MATERIAL FOR THIS TASK Start Marker

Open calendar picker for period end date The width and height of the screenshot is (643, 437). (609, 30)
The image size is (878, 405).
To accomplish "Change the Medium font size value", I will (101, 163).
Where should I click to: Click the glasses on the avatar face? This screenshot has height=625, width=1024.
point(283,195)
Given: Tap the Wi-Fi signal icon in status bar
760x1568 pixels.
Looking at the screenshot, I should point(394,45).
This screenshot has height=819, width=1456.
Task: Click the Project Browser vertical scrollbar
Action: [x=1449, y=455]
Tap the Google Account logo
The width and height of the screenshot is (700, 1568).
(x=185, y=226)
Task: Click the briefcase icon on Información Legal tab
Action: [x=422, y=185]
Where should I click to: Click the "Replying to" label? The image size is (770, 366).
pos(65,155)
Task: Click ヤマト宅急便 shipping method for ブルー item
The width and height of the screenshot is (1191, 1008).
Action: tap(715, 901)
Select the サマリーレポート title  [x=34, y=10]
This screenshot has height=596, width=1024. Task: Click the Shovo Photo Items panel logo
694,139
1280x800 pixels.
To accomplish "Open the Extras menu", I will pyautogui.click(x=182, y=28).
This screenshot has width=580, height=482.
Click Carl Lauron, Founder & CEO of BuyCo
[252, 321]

MATERIAL FOR THIS TASK End Marker

● **PROBLEM TO SOLVE**: Copy each line above that has the word "will".

● **YOUR RESPONSE**:
To accomplish "Change the Medium font size value", I will (101, 163).
To accomplish "Open the Extras menu", I will pyautogui.click(x=182, y=28).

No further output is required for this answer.